PHOTO: The North Carolina Justice Center says 60 percent of projects funded by the Job Development Investment Grant (J-DIG) Program have failed to deliver the jobs they promised. Photo credit: Innov8Social/Flickr.
PHOTO: The North Carolina Justice Center says 60 percent of projects funded by the Job Development Investment Grant (J-DIG) Program have failed to deliver the jobs they promised. Photo credit: Innov8Social/Flickr.
February 17, 2015

RALEIGH, N.C. - A bill is expected in the State Assembly as early as this week for a new jobs plan at the urging of Governor Pat McCrory.

However, the bill comes on the heels of a new report from the North Carolina Justice Center that indicates 60 percent of job projects under the Job Development Investment Grant (J-DIG) program have failed to deliver what had been promised.

Study author Allan Freyer, director of the Worker's Rights Project with the North Carolina Justice Center, questions the allocation of additional funds.

"If there were any other program in state government that failed 60 percent of the time, the Legislature would have eliminated it already," says Freyer.

The J-DIG program has a spending cap of $22.5 million annually.

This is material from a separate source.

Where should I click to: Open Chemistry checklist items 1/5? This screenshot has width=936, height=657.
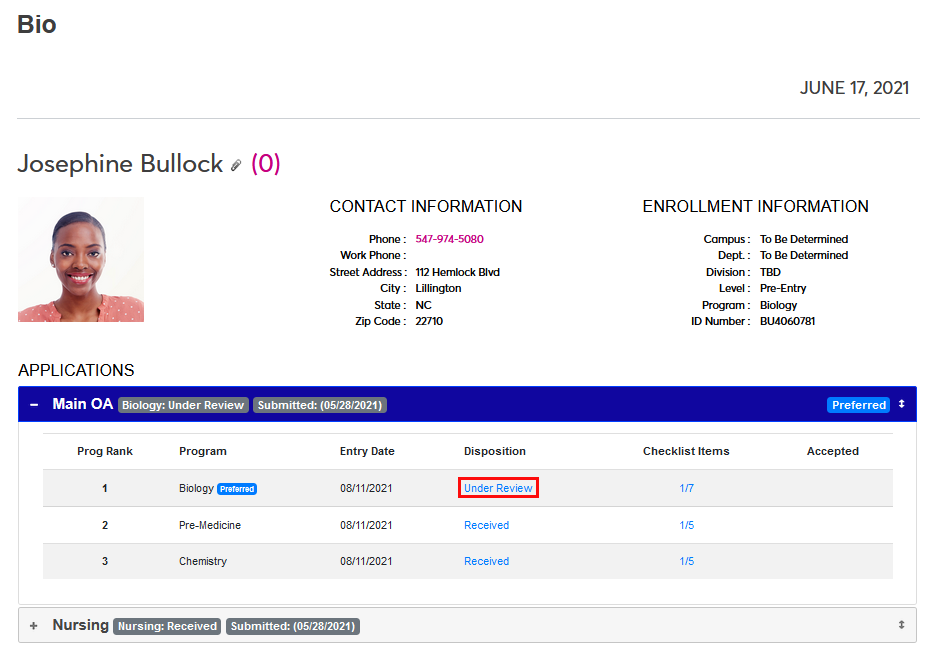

Recently, more than half of that money was awarded to MetLife in Charlotte, which Freyer says reduces the availability of funds for smaller companies in rural communities where jobs are badly needed. The report says 90 percent of J-DIG dollars have gone to urban communities, while more than 77 percent of projects approved in rural communities have failed.

Supporters of the J-DIG program say it enables the state to compete for new projects or expansions with existing employers. The money is not awarded to companies until they fulfill their promise of added jobs, but Freyer says the money for J-DIG is still a line item in the budget and cannot be allocated to other proven programs.

"It's less money that's available for the real building blocks of economic growth like education, job training, industrial and transportation infrastructure," he says. "These are the types of investments that actually promote broadly shared economic growth that benefits everyone in the state."

The report recommends the state examine why so many incentive programs are failing, improve the evaluation process before projects are approved, and focus incentives in industries predicted to experience the largest growth.